Semenjak perempuan ini menikah dengan Mas Budi, ia seolah melihatku sebagai saingan. Saingan model apa aku juga nggak faham maksudnya. 

“Gitu aja baper. Eh, suamimu mana?” tanyanya lagi. Seperti itulah Mbak Luna. Seolah dia tak sadar kalau ucapannya tadi telah melukai hati seseorang. Aku memilih diam, takku tanggapi ucapannya itu. Memilih mengambil sapu, untuk membersihkan ruang tamu. 

“Eh, Tih, kakak ipar tanya kok di cuekin, oh ... aku tahu ....” ucapnya lagi, seolah memang ingin memancing amarahku. Mengekoriku kemana aku melangkah.

Emak dan Abah beserta Mas Budi lagi ke makam. Sebelum warisan ini di bagi, mereka mau ziarah kubur dulu ke makan Mbah. 

Sedangkan adik bungsuku, belum datang. Miko dan Lastri. Sepasang kekasih yang kompak selalu telat datangnya dalam hal apapun. Lastri adik kandungku. Suami Lastri ini baik, ipar yang baiklah, nggak kayak Mbak Luna ini. 

“Tahu apa?” tanyaku sambil terus menyapu.

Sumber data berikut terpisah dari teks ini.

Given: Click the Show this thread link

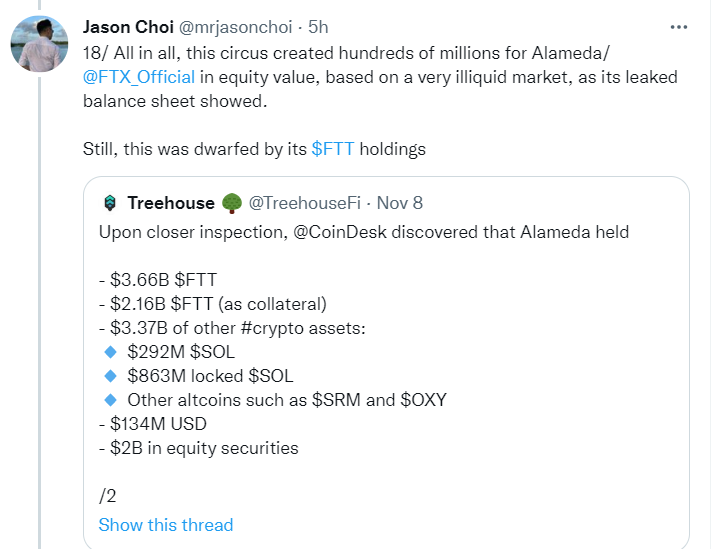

“Jelas Bima nggak kamu kasih tahukan? Biar kamu nggak bagi-bagi warisan sama Bima! Cerdas kamu!” ucapnya. Yang mana ucapannya itu benar-benar membuat otak ini terasa mendidih. 

“Apa urusannya sama Mbak Luna? Lagian warisan istri itu, suami nggak ada hak,” balasku.

“Iya tahu, aku pikir kamu itu polos. Ternyat licik juga, bahkan suami sendiri di liciki, ck ck ck ck salut aku sama kamu!” sahut Mbak Luna. Napas ini semakin terasa sesak.

“Eh, jadi nggak sabar nunggu harta warisan. Jelas Mas Budi pasti dapat paling banyak. Karena dia anak laki satu-satunya,” ucapnya lagi tanpa merasa berdosa. Sorot mata berbinar dan tak sabar yang aku tangkap.

Malas aku menanggapi perempuan bergelar kakak iparku ini. Aku melanjutkan untuk menyelesaikan menyapu ruang tamu.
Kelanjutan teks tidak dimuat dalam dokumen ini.